D5. MMU sideband-message reception contract

MmuMapMsg / MmuUnmapMsg arrive over the fabric at PE_MMU's _inbox (SPEC R10: "MMU map installation incurs measured fabric latency"). Schemas live in runtime_api/kernel.py:

  • MmuMapMsg.entries: tuple[dict, ...] — each dict is {"va": int, "pa": int, "size": int}.
  • MmuUnmapMsg.entries: tuple[dict, ...] — each dict is {"va": int, "size": int}.

PE_MMU reception flow:

  1. _worker does _inbox.get() for one message.
  2. hasattr(msg, "request") confirms a Transaction wrapper.
  3. isinstance(msg.request, MmuMapMsg) → for each entry, call self._mmu.map(va=e["va"], pa=e["pa"], size=e["size"]).
  4. isinstance(msg.request, MmuUnmapMsg) → for each entry, call self._mmu.unmap(va=e["va"], size=e["size"]).
  5. Both signal msg.done.succeed() after completion.

An external caller (runtime API) awaiting done therefore receives a SimPy guarantee that "the mapping is installed on-device" — this is the realization of ADR-0011's "MMU map installation incurs measured fabric latency".

This ADR does not define the sender or fan-out policy for the sideband message — those are runtime API responsibilities. Only the receive contract belongs here.
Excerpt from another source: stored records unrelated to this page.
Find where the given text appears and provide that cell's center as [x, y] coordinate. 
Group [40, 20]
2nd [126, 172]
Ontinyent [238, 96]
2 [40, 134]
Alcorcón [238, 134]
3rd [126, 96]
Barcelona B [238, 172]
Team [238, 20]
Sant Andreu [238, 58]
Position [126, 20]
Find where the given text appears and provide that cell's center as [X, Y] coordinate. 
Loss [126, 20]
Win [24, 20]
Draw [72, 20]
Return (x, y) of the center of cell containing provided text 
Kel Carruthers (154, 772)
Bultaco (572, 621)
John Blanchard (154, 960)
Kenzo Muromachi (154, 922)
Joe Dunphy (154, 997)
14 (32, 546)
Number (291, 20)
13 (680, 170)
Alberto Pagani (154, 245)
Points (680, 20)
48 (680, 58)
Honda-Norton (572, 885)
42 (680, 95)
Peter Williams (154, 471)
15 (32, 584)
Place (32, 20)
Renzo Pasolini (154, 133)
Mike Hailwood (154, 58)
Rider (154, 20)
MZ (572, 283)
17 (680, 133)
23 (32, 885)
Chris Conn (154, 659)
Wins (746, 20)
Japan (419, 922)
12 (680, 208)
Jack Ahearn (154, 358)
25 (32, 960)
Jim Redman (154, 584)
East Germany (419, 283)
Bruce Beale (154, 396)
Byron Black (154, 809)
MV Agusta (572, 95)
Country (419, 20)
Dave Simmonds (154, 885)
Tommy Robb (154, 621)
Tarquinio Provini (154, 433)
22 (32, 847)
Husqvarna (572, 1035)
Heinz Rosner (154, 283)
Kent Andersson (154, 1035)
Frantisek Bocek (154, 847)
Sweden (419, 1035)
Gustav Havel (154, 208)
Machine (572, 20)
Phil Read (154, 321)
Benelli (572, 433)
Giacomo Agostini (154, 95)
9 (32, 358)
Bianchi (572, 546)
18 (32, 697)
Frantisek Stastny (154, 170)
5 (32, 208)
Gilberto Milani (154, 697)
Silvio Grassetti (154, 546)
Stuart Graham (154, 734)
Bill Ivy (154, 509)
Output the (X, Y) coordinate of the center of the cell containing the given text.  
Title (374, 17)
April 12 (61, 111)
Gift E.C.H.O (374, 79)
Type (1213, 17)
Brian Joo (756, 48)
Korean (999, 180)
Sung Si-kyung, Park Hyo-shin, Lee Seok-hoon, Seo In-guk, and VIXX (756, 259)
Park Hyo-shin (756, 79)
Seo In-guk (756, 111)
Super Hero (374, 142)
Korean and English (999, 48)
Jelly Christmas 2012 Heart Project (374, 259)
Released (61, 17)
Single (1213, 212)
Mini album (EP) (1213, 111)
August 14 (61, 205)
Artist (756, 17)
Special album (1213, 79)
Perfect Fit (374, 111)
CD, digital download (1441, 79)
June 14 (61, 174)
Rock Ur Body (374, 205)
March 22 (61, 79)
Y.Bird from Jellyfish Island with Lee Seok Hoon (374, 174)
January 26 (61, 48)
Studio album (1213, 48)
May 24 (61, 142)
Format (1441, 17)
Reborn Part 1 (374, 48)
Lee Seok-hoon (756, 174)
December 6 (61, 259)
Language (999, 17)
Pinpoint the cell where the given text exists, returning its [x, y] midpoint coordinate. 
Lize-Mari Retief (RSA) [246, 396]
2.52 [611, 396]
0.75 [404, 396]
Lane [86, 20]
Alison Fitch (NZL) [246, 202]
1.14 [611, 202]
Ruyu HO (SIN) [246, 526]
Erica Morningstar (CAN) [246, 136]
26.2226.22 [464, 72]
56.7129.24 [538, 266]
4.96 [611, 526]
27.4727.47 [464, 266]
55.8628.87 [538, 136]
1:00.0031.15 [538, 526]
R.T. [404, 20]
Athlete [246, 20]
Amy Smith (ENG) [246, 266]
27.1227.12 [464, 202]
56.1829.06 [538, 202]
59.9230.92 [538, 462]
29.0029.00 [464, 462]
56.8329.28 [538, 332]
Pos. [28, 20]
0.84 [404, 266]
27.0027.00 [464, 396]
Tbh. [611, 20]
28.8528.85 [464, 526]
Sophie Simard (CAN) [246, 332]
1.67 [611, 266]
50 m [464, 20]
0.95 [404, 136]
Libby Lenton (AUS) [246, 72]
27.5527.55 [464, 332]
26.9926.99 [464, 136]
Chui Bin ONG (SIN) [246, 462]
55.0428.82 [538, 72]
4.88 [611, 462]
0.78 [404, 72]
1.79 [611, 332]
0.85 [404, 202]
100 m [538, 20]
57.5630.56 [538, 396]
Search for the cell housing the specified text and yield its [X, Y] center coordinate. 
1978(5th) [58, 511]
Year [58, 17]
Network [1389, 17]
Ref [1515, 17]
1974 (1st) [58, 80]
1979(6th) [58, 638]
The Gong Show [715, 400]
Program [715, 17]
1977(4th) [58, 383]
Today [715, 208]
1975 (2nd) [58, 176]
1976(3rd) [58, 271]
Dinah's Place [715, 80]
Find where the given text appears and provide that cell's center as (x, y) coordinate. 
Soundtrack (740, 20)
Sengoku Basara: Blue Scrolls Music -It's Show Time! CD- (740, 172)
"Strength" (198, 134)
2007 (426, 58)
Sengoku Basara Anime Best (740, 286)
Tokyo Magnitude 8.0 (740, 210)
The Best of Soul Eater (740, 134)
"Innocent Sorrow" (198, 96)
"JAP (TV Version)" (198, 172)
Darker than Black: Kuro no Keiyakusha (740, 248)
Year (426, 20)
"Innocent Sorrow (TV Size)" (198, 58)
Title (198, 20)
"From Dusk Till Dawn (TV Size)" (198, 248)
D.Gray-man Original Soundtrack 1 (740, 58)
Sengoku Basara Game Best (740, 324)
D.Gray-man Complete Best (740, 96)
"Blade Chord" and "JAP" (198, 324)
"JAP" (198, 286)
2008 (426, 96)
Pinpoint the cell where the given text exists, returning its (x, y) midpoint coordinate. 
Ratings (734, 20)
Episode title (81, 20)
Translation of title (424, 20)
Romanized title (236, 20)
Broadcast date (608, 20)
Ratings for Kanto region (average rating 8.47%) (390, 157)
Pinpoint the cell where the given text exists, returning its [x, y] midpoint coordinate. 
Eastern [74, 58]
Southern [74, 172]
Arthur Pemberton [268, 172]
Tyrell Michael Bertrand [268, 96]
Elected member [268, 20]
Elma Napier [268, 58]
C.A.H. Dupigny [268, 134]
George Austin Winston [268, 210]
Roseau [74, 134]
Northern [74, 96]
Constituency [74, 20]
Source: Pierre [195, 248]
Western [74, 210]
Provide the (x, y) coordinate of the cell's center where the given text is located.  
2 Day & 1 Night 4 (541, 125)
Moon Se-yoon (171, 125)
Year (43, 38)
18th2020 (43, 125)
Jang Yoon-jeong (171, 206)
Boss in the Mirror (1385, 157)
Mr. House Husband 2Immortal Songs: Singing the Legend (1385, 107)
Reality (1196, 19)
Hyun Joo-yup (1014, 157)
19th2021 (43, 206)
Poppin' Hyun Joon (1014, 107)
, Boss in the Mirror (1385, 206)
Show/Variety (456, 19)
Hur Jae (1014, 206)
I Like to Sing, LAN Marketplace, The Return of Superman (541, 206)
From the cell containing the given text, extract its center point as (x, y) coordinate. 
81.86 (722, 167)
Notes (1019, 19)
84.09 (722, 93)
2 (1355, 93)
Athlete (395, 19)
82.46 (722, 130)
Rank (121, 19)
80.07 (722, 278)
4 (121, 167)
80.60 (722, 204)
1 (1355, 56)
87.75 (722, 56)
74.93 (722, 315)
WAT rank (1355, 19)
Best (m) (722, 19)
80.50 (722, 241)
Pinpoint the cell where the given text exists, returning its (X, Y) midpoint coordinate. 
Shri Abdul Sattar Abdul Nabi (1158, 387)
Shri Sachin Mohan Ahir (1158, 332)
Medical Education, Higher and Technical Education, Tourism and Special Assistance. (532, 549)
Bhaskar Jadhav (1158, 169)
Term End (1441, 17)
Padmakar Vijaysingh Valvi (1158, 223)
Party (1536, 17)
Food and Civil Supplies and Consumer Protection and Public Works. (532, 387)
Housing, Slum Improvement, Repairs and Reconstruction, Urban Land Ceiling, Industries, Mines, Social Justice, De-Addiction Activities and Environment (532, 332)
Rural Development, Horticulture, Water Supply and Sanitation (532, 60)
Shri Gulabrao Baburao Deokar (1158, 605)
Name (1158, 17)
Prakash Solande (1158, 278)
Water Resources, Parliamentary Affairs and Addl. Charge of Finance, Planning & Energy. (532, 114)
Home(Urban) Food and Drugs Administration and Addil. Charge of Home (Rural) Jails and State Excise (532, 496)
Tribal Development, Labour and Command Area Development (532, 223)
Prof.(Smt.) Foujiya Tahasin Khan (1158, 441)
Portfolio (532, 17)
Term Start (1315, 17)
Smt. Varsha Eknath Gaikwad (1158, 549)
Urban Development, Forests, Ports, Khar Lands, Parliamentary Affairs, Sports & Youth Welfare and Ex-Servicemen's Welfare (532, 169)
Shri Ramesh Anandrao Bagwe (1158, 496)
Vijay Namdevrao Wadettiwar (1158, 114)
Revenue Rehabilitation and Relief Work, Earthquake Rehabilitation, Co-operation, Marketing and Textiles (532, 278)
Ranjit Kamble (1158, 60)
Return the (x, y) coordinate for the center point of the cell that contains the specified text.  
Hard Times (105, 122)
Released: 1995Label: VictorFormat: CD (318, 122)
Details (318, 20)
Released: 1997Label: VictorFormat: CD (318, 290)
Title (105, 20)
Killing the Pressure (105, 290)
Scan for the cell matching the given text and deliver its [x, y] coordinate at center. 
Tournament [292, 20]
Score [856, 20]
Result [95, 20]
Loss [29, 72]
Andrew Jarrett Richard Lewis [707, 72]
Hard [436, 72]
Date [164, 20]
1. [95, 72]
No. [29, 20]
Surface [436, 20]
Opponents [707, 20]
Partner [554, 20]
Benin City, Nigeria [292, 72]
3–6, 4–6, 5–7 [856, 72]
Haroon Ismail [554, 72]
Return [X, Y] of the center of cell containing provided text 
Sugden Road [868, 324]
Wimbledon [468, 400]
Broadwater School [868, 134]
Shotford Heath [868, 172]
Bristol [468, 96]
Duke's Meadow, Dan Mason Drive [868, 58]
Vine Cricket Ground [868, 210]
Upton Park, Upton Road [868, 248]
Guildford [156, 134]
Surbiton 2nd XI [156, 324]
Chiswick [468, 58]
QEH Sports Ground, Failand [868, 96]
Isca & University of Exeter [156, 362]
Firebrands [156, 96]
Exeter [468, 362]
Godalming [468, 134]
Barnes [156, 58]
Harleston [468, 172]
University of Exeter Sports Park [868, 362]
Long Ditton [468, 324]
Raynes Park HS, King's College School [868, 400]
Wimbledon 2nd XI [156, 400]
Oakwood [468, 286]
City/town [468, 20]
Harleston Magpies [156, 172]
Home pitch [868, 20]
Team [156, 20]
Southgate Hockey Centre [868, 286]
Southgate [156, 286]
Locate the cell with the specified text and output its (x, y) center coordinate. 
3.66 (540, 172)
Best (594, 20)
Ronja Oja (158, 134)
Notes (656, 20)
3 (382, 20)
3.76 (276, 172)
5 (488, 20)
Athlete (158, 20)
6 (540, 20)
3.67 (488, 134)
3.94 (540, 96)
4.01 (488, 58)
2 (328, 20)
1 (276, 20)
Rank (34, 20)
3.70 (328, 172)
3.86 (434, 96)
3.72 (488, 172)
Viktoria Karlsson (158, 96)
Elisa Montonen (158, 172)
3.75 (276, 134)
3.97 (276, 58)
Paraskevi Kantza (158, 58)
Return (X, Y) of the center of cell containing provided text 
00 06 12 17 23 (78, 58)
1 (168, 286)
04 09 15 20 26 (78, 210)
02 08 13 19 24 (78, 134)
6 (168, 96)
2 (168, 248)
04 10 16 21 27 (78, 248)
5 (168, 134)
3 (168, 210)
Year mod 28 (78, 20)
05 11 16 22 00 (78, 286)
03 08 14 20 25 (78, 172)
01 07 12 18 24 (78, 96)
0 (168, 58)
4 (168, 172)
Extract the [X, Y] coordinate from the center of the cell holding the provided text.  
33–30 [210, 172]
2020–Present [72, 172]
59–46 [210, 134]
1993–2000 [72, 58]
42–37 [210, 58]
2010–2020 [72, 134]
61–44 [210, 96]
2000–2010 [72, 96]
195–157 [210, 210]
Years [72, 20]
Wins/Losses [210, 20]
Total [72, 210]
D6. Non-MMU Transactions delegate to generic forwarding

If a message pulled from _inbox is not MmuMapMsg / MmuUnmapMsg (or lacks a request attribute), _forward_txn handles it normally. This keeps the door open for future topologies where PE_MMU sits on a pass-through path — current code never sends such traffic, but the routing remains safe.

Alternatives Considered

A1. Make translate() a SimPy generator

Rejected. As D2 explains, this blurs op_log / pipeline overlap accounting in the PE engine.

A2. Use small page size (e.g., 128 B) instead of sub-page regions

Rejected. Would explode page-table memory and cube-wide map message size. Most mappings are 2 MiB; pushing the page size below that for the few DPPolicy sharding cases inflates average cost.

A3. Make PE_MMU a PE_CPU helper only (not a topology node)

Rejected. ADR-0011 requires that MMU map installation incur measured fabric latency (via MmuMapMsg), which requires PE_MMU to be a node on the graph. It also keeps cube NoC visualizer output consistent.

Consequences

  • PE_MMU's dual role is justified at ADR level, so future "unify into one" refactor pressure has a documented counterpoint.
  • The sub-page region model is explicitly labeled a stopgap, providing a basis for deprecating it when LA model (ADR-0011) lands.
  • The "translate() does not yield" contract is locked in (D2), so any future proposal to add an internal MMU timeout can be denied with a documented rationale.
  • PA fallback (D4) is normalized, preventing defensive logic from treating PageFault as an error.